Pastiche de la célèbre tirade du Cid de Corneille et sur les traces de Pierre Perret et de Jacques Prévert.


Ô cage ! Ô ces barreaux !



Ô cage ! Ô ces barreaux ! Ô quelle vilénie !
Qu’ai-je donc accompli pour tant d’acrimonie ?
Je ne suis qu’un oiseau, pacifique, innocent
Et je suis en prison chez un homme indécent.

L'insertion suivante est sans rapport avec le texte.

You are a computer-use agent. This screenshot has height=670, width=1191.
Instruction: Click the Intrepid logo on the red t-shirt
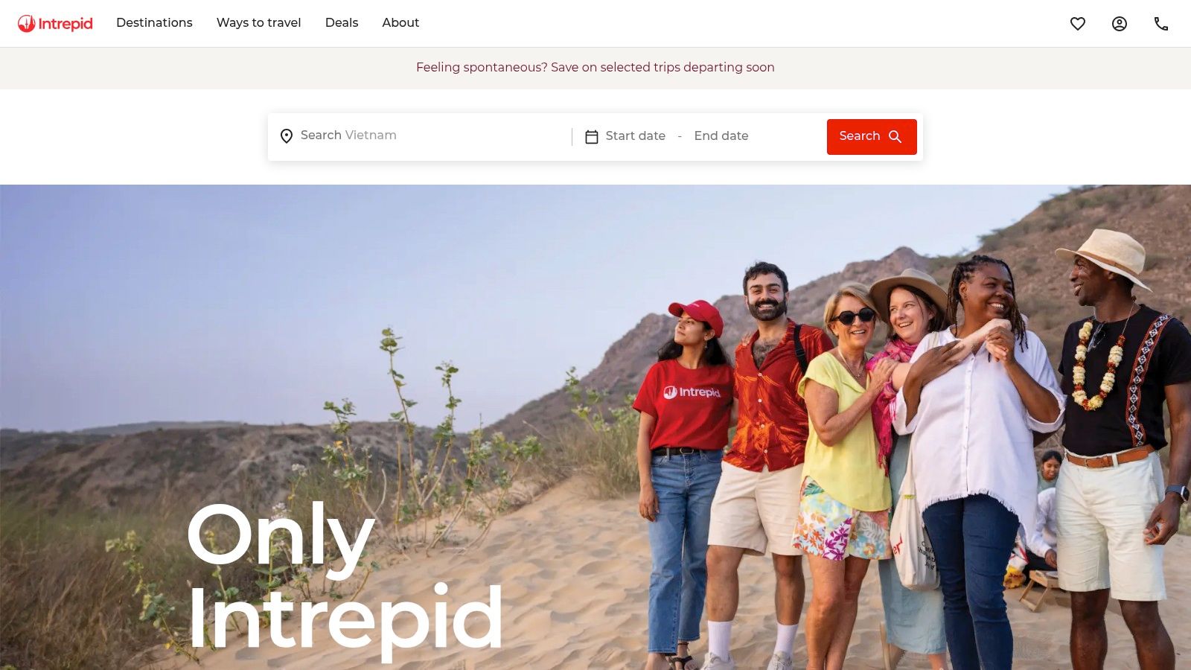tap(692, 392)
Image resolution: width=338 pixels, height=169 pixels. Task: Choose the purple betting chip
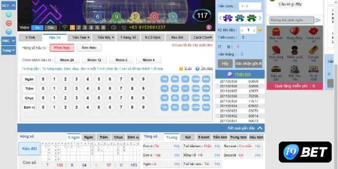[228, 18]
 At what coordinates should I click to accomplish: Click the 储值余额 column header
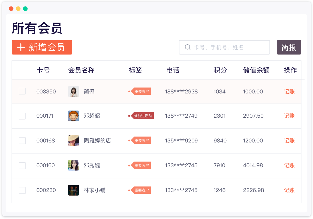(x=256, y=70)
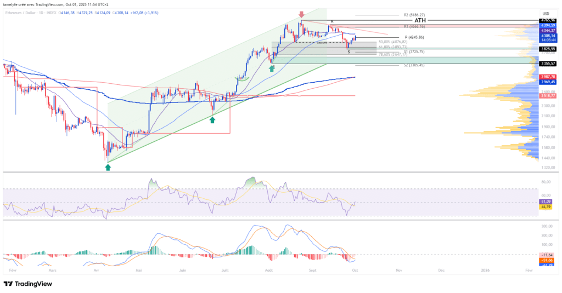Click the green up arrow under August low
The image size is (562, 293).
tap(272, 68)
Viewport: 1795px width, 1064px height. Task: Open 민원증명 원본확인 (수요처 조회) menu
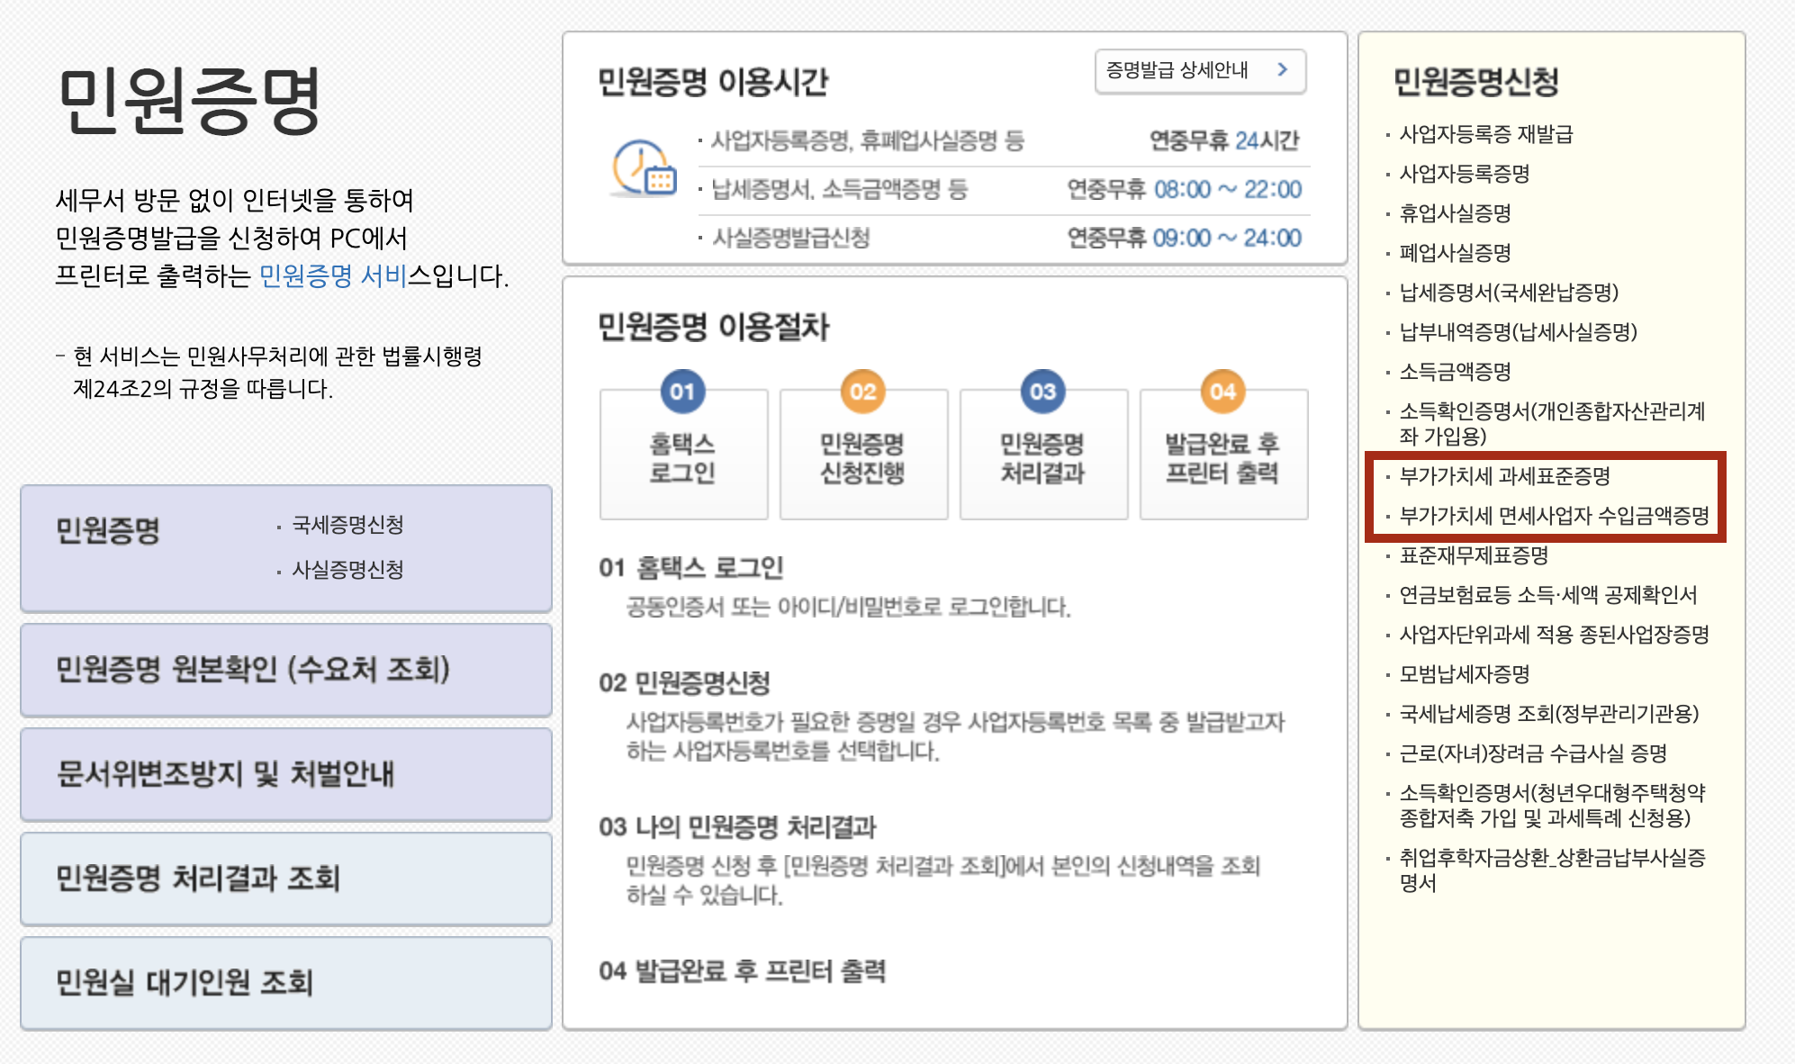tap(285, 670)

Mon chant mélodieux et plaisant qui enivre,
Ce chant qui malgré tout me permet de survivre,
Tant de fois écouté dans ma grande forêt
Entre ces quatre murs n’a plus aucun attrait.

Ô cruel souvenir de ma gloire perdue,
De cette liberté bien souvent défendue,
Au diable ces humains, ces êtres sans honneur
Venus me capturer, détruisant mon bonheur.

Pourquoi me condamner à vivre l’esclavage,
Pour avoir le plaisir d’entendre mon ramage ?
J’étais encor meilleur dans mon pays natal,
Sous les rayons ardents d’un soleil tropical.

Retrouverai-je un jour la jungle de l’Afrique,
Loin de cet horizon désuet, archaïque,
De cet appartement qui sent le bois ciré,
Loin de ce papier peint, affreux, décoloré.

Je ne sais plus voler, maintenant je sautille,
De perchoir en perchoir aux barreaux de la grille,
Je n’ai plus de ressort, je suis devenu mou,
Qui viendra me sauver en me tordant le cou !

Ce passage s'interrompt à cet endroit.